Remote Web Service-Based 3D Medical Volume Reconstruction, Segmentation and Interrogation
College: Applied Health Sciences
Award year: 2006-2007
The advent of 3D medical imaging has provided an enormous amount of imaging data created by multiple imaging formats where each of the imaging formats contributes to the final diagnosis. The major problem facing medical image diagnosticians is the visualization, fusion and interpretation of these large image datasets. The single most limiting factor is the lack of sufficient computational infra-structure and advanced medical imaging tools. In the proposed collaborative effort, we will be developing a cyber-infrastructure system (a) to enable optimal selections of 3D volume reconstruction variables, (b) to provide tools for performing and evaluating 3D volume reconstructions, and (c) to provide access to the NCSA high performance computing resources for the remote web service based execution of 3D volume reconstructions.

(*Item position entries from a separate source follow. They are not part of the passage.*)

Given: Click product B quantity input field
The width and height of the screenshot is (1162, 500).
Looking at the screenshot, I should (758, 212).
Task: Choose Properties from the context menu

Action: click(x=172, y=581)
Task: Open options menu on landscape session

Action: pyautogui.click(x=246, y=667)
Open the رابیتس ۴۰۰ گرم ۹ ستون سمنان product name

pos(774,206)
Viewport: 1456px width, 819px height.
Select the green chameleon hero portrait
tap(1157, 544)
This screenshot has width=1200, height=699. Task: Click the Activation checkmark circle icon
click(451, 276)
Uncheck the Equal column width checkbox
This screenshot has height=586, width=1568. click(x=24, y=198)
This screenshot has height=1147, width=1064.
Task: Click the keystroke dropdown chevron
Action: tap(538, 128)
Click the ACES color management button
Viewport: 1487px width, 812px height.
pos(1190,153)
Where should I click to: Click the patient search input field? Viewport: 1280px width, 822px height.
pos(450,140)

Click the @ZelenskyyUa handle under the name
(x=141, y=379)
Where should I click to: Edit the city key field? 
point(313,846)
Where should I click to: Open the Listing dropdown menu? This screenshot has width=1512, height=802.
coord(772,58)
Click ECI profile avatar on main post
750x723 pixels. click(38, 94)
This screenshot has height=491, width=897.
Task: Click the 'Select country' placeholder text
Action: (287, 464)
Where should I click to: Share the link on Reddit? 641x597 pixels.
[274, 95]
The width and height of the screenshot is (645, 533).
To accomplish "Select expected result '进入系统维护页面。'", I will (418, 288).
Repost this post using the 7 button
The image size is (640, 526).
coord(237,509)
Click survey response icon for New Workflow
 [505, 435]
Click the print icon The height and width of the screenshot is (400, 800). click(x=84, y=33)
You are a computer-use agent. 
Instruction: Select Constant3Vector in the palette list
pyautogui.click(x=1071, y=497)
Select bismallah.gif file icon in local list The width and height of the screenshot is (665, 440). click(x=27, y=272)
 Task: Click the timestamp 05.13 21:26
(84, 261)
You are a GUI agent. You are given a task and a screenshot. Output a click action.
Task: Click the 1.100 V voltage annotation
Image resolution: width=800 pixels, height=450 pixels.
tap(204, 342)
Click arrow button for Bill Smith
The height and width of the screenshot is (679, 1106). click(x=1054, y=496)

Through access to NCSAs high performance computing resources we will be using different types of imaging datasets to develop tools for: 1) Image Fusion through the correlation of immuno-histological images with multi-slice MRI images; 2) Image Segmentation through interactive 3D volume segmentation; and 3) 3D Image Interrogation through 3-space pointing that yields phenotype and genotype tissue characteristics at a specific location in a 3D volume projection.